Provided data section start

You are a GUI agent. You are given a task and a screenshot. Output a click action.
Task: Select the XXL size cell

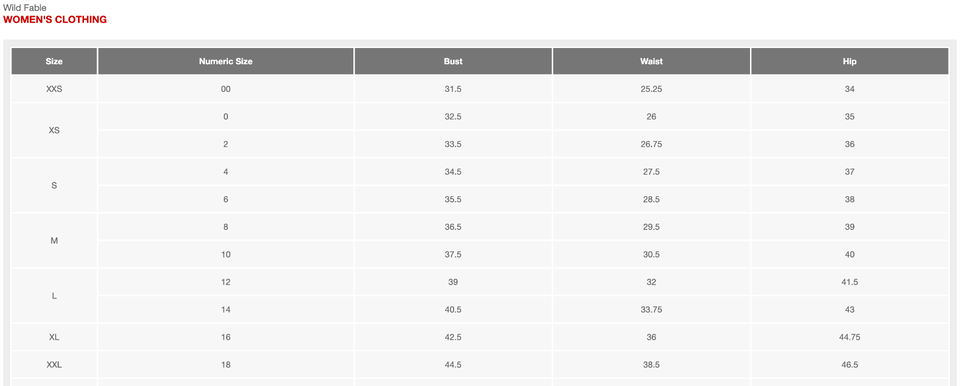(x=54, y=365)
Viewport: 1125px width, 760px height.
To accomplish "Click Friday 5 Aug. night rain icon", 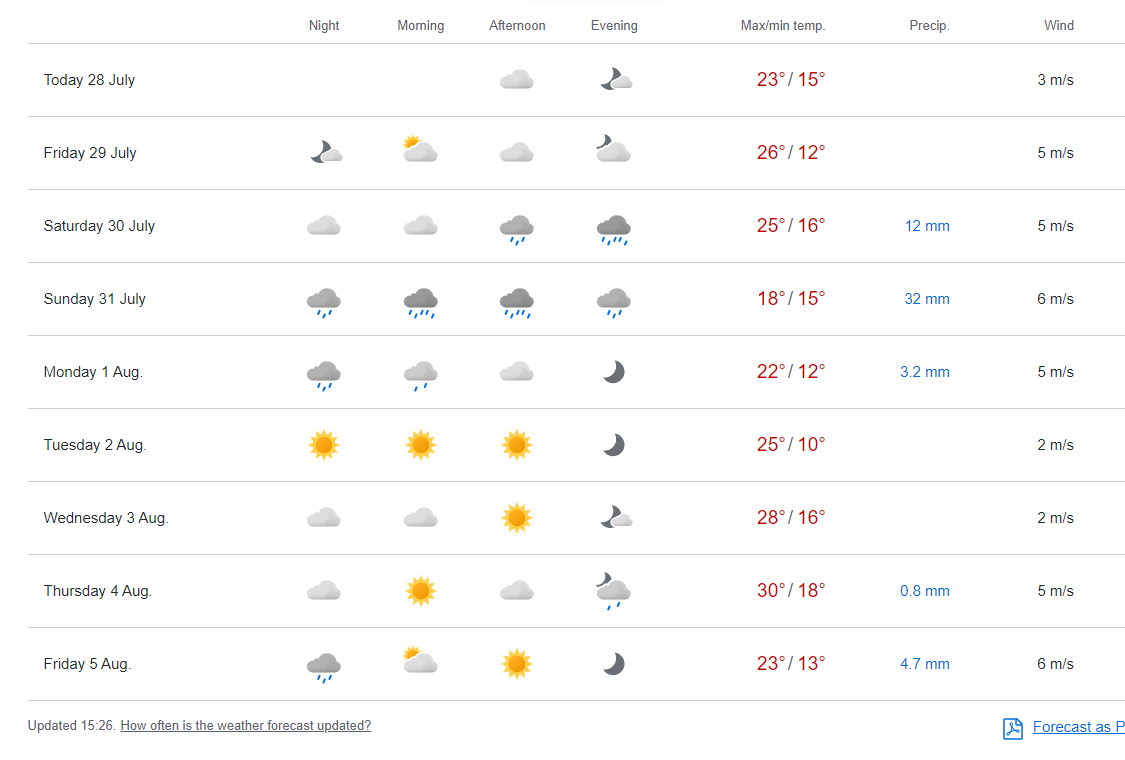I will (x=323, y=667).
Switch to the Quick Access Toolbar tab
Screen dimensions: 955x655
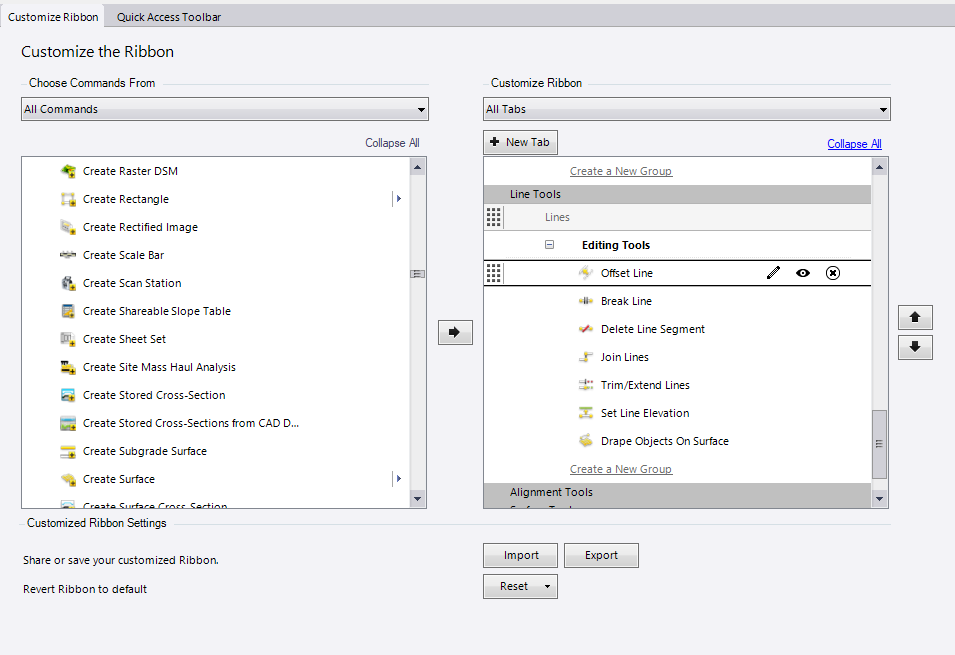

Provided data section end

Excluding images, output exactly the lines from the one that holds "Switch to the Quick Access Toolbar tab" through the final line of the material, both ends included.

Switch to the Quick Access Toolbar tab
Screen dimensions: 955x655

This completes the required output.